Now that good-looking green home products are more widely available, they could finally find a firm foothold inside Canadian homes.

"It's getting to the point where (homeowners) will consider them," says Ewen. "Green sometimes does have a higher price tag, but usually it's better made." And better for the environment.

Refined rusticity

Remember when it was popular to buy new furniture with dents and scrapes and peeling paint? It's back, but it looks authentic instead of manufactured.

"There's a sense of rustic-ness or humanity to it, but it's not caveman," says Crosson. Nor does it look 'faux.'

So why wouldn't you just buy an antique instead?

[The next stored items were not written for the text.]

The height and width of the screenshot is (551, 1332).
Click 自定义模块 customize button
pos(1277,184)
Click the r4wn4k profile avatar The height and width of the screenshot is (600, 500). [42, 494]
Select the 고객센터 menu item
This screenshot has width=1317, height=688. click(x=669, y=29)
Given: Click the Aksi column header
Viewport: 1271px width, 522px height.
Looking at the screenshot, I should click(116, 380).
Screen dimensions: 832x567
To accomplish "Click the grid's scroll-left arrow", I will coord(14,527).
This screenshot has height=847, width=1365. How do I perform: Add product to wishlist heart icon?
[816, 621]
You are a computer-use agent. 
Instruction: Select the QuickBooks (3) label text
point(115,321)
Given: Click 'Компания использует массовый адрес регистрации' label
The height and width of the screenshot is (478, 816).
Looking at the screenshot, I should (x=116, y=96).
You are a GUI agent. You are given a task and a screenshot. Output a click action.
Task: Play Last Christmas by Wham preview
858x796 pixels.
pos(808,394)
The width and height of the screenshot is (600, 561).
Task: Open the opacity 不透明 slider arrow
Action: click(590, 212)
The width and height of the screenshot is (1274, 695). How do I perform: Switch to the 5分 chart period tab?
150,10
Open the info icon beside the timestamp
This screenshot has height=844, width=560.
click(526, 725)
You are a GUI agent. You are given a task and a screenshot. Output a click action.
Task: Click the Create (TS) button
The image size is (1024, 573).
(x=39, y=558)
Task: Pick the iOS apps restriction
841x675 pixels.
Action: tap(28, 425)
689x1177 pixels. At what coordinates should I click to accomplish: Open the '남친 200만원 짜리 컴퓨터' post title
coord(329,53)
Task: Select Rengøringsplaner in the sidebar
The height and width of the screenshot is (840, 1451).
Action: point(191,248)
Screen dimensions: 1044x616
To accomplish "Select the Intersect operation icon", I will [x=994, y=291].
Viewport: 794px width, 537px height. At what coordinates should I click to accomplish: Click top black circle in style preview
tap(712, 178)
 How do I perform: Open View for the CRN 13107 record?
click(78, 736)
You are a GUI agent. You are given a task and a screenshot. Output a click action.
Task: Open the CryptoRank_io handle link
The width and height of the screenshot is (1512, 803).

Because it takes time to source that perfect set of vintage dining room chairs, says Ewen, and you may find only two that are alike. Refined rusticity came about to "fill that hole" and as a backlash against the high-gloss look of lacquered perfection so prevalent several years ago.

We still love our mid-century modern interiors, but now we add in rustic pieces for contrast.

"It's a lovely mix between contemporary and traditional," says Stevens.

That '70s look -- updated

"We're having so much mid-century modern, we're sliding into late-century modern," says Crosson. As in the 1970s. Remember those geometric patterns, blocky furniture pieces and tertiary colours?

Before you cringe from the flashback to burnt-orange shag carpet, keep in mind that decor fashions always come back, but with a twist.

"It's a flavour. It's not literal at all," says Crosson, when he senses my panic.

One look at local retailer Bo Concept's 2011 design catalogue confirms this. There are area rugs and throw pillows in geometric patterns -- stripes, checks, chevrons and diamonds -- but in slightly brighter colourways and designs that lend them a modern retro look. Ditto the store's sofas -- low and modular, but again, updated with colour and fabric. It's just a wink to the '70s, really.

Putting a personal stamp on it

Say goodbye to beige and that generic show-home look. We are finally becoming unafraid to decorate our homes just the way we like, says Stevens, whether that means painting a feature wall turquoise or placing grandma's arts and crafts chair next to a chrome and glass coffee table because we love both pieces.

"It's really about individuality... it's just more personal," she says. "Anything well done goes."

This is where trends such as custom furniture -- ordering exactly what you want, a la Bo Concept -- are gaining momentum. Or, people are dusting off boxed-up collections and displaying them again. Grey is still the neutral-du-jour, but because nothing injects personality like a paint job, homeowners are playing around with the aforementioned tertiary colours -- blood orange, yellow green and aqua.

"People are becoming more assertive in their decorating voice," says Ewen.

There's a realization the home is the backdrop to your life -- it should reflect who you are and how you live.

Metal makeover

What will 2011 mean for hardware, faucets, lighting and door handles?

"Warmer metal being embraced by the masses," says Crosson.

It was supposed to happen last year or the year before, but now that homeowners have had a chance to see burnished brass and gold on faucets and pulls in shelter magazines, they'll finally make inroads into homes, he says, especially as people see they are more toned down than the glossy varieties from the '80s.

Don't feel like swapping out all your knobs to stay on-trend? Buy a table or floor lamp with a brass or gold stand.

"The actual glow from the light makes the richness of the material come out," Crosson says.